Your paper will be graded separately and the grade
and comments
will be returned to you as part of the returned learning
portfolio.
- If you activated e-mail notification as
instructed above, you will receive an e-mail message when your
portfolio is ready for you to pick up, although students sometimes do
not receive this message. (I think the message sometimes goes to
a junk mail folder.)
- I will read, grade, and return final
portfolios in the order in which I receive them, so the earlier you
submit your final portfolio, the earlier you will get your
grades. My goal is to return each portfolio within ten days of
its submission. Please do not
e-mail me to ask when your portfolio will be returned.
That really slows me down as I am trying to read hundreds of pages of
documents in the portfolios.
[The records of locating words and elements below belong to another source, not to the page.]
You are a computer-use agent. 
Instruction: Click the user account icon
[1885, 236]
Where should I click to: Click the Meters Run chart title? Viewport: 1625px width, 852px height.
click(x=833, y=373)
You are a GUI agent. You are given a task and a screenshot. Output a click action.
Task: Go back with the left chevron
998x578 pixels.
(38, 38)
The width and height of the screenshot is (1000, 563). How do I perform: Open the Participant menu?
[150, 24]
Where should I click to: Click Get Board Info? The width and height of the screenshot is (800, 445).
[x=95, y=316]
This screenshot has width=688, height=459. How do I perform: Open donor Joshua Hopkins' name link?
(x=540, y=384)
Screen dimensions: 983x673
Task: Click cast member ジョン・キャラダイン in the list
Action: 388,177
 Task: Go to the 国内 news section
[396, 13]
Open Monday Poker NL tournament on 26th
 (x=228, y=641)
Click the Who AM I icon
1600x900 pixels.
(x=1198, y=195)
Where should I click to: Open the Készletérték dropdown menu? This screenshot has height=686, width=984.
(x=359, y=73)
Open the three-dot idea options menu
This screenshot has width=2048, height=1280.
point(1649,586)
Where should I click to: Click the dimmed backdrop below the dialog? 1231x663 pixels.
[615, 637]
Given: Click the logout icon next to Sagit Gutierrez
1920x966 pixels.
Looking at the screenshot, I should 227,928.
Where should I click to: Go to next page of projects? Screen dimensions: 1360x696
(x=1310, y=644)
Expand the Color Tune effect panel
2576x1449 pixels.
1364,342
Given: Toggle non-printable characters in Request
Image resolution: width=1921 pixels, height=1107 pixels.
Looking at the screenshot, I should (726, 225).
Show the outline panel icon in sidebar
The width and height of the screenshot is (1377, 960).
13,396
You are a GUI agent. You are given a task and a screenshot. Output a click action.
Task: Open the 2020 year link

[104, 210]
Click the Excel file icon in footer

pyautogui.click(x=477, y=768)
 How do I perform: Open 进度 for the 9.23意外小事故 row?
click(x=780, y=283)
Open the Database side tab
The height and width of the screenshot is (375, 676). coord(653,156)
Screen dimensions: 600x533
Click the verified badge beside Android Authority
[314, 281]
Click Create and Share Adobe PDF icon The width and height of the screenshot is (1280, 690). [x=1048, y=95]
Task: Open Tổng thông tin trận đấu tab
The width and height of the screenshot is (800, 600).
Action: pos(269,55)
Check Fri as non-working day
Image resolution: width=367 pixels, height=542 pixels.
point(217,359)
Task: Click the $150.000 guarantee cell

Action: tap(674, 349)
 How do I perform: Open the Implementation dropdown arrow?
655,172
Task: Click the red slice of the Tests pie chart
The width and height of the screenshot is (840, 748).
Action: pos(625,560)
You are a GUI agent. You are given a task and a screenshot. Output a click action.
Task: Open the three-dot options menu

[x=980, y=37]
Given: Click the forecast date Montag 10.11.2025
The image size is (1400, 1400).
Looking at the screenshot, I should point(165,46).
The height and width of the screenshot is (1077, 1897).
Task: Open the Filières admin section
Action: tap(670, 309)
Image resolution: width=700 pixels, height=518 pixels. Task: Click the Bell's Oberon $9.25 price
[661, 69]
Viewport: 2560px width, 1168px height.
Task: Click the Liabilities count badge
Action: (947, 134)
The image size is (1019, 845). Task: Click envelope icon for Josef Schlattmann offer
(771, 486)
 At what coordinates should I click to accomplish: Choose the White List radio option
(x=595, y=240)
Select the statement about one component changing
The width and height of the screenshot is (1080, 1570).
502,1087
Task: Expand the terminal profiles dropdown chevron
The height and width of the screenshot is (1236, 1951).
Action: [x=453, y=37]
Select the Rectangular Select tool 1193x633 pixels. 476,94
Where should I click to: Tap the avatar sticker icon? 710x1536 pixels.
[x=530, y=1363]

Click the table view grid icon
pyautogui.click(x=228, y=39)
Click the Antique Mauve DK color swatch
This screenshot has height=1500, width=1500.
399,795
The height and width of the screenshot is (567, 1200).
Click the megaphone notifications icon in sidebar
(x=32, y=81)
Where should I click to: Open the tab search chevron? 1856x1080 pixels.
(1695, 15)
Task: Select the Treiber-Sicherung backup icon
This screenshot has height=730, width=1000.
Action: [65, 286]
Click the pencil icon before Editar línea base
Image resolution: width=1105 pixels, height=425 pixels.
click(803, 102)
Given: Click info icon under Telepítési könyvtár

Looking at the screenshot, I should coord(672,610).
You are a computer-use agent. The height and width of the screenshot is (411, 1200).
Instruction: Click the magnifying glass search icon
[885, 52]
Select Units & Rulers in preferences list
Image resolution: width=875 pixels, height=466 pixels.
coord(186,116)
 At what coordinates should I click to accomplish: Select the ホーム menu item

Just count on picking it up (at the
same link, above, that you used to submit the portfolio) ten calendar
days after submitting it. (Portfolios submitted during the grace
period might take longer than ten calendar days.)
- Let me emphasize that I expect your best
effort in this and every exercise. My expectations are high because
your ability to produce outstanding work is high.
- Save your work often (maybe every ten
minutes) so you do not lose everything when your computer freezes.
- Visit the Writing Center (see <http://www.bothell.washington.edu/writingcenter/>).
- I do not have time to read rough drafts,
but I am very glad to discuss your portfolio or its components as you
work on them. You would be wise to visit me during office hours (see
syllabus) to make sure you are on the right track, and to get advice
about any particular difficulties you might be encountering.
- Re-read this assignment sheet just
before
assembling the final portfolio to make sure it meets all of the
requirements.

This page last updated November 8, 2006.